Instead of ἔλεος (after κατακαυχᾶται), Rec., after A B (ed. Mai) א, etc. (Lachm. Tisch. Buttm.), C G K and B (apud Bentley), and many min. have the form ἔλεον, a nominative form which occurs indeed in the classics, but not in the N. T.

Jam 2:14. Instead of the Rec. τί τὸ ὄφελος, attested by A C** G K א, almost all min. Theoph. Oecumenius, Lachm. has adopted τί ὄφελος, after B C. On the distinction, see exposition.

Whether after the Rec. we are to read, with Tisch., λέγῃ τις, or, with Lachm., τις λέγῃ, cannot with certainty be decided; B G K א attest the former, A C the latter reading; yet the latter appears to be a correction.

Jam 2:15. After ἐάν the particle δέ is omitted in B א; since its later insertion is not easy to be explained, the Rec. is to be retained as the correct reading. After λειπόμενοι Lachm. (after A G, etc.) reads ὦσιν, which, however, is a later addition.

Jam 2:16. Also here Lachm., after B C**, has omitted the article τό before ὀφελος.

Jam 2:17. Instead of the Rec. ἔργα ἔχῃ, ἔχῃ ἔργα is to be read, with Griesb. Lachm. Tisch. etc., after almost all authorities.

━━━━━━━━━━━━━━━━

DIRECTION A
Reproduce the listing exactly, from its first line through the line containing "pyautogui.click(x=118, y=332)", both included.

━━━━━━━━━━━━━━━━

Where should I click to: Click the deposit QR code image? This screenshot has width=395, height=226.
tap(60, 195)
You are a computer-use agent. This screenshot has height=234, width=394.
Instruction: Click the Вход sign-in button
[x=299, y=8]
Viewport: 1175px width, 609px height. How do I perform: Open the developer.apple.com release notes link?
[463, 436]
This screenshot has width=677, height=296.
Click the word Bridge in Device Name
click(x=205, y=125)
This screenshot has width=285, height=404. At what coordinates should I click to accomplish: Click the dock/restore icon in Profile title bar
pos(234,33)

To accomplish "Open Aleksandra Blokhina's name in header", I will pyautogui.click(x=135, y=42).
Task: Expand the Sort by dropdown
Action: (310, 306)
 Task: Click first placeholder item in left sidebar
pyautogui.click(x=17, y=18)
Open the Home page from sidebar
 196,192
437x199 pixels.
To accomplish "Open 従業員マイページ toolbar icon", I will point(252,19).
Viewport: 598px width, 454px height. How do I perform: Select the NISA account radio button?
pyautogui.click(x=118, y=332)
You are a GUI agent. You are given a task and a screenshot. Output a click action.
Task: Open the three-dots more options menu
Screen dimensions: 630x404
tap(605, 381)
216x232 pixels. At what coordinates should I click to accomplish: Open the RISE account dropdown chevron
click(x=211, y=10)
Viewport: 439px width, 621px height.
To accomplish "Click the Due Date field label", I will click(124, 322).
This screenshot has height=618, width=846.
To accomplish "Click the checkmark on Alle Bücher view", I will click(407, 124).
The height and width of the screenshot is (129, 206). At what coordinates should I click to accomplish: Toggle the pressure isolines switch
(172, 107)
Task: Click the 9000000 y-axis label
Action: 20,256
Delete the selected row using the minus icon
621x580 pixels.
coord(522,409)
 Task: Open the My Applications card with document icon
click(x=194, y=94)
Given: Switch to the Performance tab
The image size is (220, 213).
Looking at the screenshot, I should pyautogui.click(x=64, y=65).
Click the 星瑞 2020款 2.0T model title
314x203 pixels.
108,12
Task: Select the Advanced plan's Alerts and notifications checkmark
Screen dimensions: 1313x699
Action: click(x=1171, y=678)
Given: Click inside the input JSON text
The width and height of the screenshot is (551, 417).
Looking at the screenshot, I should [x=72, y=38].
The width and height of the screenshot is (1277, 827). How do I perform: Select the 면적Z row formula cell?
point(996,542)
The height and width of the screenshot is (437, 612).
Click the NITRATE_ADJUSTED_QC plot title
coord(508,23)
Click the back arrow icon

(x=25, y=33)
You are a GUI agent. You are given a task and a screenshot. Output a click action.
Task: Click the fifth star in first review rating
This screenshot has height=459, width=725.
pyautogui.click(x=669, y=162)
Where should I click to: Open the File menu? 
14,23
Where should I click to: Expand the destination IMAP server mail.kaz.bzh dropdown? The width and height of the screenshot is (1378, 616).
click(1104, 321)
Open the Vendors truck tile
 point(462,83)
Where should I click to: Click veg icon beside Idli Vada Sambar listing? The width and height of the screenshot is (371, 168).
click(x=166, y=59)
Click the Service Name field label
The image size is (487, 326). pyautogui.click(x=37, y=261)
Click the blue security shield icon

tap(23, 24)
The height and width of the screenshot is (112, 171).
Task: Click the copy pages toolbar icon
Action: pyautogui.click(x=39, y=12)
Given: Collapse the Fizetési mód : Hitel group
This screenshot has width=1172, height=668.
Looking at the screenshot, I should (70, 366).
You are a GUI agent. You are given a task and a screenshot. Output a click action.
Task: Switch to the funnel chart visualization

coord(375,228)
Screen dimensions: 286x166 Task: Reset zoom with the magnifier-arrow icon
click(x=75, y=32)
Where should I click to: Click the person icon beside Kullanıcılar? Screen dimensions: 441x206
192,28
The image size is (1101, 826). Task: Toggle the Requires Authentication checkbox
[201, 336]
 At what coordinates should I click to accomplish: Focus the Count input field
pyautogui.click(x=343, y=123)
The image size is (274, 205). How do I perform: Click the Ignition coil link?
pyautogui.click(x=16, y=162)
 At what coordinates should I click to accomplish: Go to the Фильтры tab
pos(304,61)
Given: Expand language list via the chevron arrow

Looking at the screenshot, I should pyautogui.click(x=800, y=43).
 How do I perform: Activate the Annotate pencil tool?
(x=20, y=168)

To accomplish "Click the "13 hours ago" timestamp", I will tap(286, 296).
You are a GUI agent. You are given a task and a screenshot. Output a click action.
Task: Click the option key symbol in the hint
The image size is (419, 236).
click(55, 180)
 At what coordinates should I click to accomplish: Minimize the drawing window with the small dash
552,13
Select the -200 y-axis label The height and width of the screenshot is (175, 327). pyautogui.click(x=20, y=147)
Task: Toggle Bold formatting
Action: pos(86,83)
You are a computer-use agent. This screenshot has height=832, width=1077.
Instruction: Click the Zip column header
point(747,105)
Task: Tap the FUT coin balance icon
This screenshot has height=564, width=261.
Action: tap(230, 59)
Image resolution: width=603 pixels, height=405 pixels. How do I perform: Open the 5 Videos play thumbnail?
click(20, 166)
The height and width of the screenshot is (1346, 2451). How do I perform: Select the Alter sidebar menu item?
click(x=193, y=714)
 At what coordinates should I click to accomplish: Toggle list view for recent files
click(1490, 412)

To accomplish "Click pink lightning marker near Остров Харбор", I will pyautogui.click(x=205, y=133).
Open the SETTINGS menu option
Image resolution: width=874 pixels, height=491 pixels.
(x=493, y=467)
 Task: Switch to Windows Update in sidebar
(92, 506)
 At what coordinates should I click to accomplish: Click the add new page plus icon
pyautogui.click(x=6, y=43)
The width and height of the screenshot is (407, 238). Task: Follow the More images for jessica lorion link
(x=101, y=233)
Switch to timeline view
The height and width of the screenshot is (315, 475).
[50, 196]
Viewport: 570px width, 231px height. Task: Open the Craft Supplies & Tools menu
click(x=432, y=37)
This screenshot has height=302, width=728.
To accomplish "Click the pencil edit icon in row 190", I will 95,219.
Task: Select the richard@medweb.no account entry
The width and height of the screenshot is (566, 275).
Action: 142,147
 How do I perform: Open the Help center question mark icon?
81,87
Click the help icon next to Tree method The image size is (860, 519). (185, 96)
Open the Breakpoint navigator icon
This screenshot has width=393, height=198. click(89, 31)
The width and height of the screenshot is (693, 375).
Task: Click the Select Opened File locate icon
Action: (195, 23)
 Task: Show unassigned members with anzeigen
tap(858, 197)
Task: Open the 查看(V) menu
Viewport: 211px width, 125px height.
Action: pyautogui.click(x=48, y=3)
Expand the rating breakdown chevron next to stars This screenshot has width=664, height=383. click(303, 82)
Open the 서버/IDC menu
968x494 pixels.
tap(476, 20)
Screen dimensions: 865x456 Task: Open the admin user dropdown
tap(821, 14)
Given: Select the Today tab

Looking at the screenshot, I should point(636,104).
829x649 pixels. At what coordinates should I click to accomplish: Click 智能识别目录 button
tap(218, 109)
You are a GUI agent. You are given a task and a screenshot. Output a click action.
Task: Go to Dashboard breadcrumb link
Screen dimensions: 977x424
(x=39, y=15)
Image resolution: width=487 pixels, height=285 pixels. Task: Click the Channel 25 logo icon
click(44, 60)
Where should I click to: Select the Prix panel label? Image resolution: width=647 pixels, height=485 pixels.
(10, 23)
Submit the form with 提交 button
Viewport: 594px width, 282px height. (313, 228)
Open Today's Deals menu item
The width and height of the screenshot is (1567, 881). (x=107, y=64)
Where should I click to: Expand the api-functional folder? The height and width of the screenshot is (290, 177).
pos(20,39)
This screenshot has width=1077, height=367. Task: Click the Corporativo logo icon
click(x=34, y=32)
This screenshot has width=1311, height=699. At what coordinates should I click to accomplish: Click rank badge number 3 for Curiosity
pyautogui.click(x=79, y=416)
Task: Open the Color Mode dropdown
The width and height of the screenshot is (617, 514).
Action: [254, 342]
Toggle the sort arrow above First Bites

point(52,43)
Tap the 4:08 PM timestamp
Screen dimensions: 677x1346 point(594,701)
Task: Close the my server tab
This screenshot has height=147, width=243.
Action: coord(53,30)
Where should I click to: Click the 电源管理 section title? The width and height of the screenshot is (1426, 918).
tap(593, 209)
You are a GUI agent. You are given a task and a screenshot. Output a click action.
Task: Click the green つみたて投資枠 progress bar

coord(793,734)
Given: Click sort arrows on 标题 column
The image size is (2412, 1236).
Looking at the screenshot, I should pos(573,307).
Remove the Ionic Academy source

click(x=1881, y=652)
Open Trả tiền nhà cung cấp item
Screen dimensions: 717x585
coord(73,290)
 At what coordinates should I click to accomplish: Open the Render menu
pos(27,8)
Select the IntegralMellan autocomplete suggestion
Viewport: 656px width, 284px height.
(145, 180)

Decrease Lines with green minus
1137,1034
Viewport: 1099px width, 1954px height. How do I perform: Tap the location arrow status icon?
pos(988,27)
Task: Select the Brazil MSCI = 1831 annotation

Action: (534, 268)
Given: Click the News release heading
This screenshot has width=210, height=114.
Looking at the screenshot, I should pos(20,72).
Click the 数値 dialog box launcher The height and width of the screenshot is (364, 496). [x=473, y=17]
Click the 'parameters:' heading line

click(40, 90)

━━━━━━━━━━━━━━━━

DIRECTION B
In the notes on the Greek text of James, which reading did Lachmann adopt in Jam 2:14 in place of the Rec. τί τὸ ὄφελος?

WORKED SOLUTION A
Where should I click to: Click the deposit QR code image? This screenshot has width=395, height=226.
tap(60, 195)
You are a computer-use agent. This screenshot has height=234, width=394.
Instruction: Click the Вход sign-in button
[x=299, y=8]
Viewport: 1175px width, 609px height. How do I perform: Open the developer.apple.com release notes link?
[463, 436]
This screenshot has width=677, height=296.
Click the word Bridge in Device Name
click(x=205, y=125)
This screenshot has width=285, height=404. At what coordinates should I click to accomplish: Click the dock/restore icon in Profile title bar
pos(234,33)

To accomplish "Open Aleksandra Blokhina's name in header", I will pyautogui.click(x=135, y=42).
Task: Expand the Sort by dropdown
Action: (310, 306)
 Task: Click first placeholder item in left sidebar
pyautogui.click(x=17, y=18)
Open the Home page from sidebar
 196,192
437x199 pixels.
To accomplish "Open 従業員マイページ toolbar icon", I will point(252,19).
Viewport: 598px width, 454px height. How do I perform: Select the NISA account radio button?
pyautogui.click(x=118, y=332)

WORKED SOLUTION B
Lachmann adopted τί ὄφελος, following B C.